CryptX versions prior to 0.088_001 for Perl perform tag verification in the streaming decrypt_done path using a memNE (memcmp() != 0) comparison that short-circuits on the first differing byte, resulting in timing discrepancies. This timing side-channel affects all five AEAD modes supported by CryptX (GCM, CCM, ChaCha20Poly1305, EAX, and OCB). An attacker able to submit multiple candidate tags for the same nonce, ciphertext, and associated data, and measure the timing precisely, can exploit this to recover the correct authentication tag byte-by-byte, enabling forgery of authenticated messages. The vulnerability does not affect the one-shot *_decrypt_verify helpers, which perform constant-time tag verification inside libtomcrypt. No vendor advisory or patch information is currently available.

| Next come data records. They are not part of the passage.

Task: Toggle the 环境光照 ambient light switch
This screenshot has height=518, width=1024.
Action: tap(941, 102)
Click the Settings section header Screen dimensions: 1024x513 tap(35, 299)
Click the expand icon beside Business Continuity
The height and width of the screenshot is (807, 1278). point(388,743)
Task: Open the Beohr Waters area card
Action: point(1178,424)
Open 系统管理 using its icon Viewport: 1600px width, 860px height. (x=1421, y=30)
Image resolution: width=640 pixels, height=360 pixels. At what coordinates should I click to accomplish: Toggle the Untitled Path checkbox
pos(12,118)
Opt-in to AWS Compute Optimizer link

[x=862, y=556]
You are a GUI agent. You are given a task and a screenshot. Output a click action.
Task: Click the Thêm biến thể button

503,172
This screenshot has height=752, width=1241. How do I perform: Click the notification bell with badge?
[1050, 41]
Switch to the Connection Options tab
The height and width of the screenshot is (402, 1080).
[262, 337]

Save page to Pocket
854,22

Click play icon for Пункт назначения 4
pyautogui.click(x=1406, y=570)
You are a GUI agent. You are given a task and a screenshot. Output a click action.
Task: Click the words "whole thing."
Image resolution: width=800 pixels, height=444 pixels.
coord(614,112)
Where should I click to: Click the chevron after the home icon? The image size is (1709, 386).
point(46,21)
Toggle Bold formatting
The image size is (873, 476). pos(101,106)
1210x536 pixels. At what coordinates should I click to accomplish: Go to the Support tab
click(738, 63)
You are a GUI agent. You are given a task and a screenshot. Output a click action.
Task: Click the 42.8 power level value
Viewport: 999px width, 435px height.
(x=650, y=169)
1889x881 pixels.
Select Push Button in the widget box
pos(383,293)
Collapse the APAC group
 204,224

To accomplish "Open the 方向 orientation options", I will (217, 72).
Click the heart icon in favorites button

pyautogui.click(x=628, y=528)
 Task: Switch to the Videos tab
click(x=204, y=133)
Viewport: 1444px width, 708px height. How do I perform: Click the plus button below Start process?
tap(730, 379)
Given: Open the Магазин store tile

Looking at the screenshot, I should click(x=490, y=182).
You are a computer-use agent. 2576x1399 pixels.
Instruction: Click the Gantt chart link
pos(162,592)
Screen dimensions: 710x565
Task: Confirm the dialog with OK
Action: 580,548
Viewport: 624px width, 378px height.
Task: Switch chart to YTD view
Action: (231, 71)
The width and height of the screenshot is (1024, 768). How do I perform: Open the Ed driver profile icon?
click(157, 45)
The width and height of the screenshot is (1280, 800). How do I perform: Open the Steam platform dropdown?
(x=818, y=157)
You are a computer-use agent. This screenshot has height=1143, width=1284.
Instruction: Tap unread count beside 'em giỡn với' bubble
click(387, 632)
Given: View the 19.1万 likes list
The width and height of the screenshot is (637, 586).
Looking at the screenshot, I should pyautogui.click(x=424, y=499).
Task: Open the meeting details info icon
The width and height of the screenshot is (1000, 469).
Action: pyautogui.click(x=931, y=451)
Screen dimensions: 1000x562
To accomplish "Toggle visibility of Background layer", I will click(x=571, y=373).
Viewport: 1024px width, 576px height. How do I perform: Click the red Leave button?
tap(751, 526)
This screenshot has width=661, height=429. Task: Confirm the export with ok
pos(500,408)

The vulnerability enables a tag-verification oracle via timing side-channels in the streaming decrypt_done function, potentially allowing an attacker to forge authenticated messages by recovering the expected authentication tag byte-by-byte. This compromises the integrity guarantees of AEAD encryption modes in affected CryptX versions. The one-shot verification functions remain secure. No known exploits in the wild have been reported.

Patch status is not yet confirmed — check the vendor advisory for current remediation guidance. Until a fix is available, avoid using the streaming decrypt_done($tag) function for AEAD tag verification in CryptX versions before 0.088_001. Prefer using the one-shot *_decrypt_verify helpers which perform constant-time verification. Monitor vendor channels for updates and patches.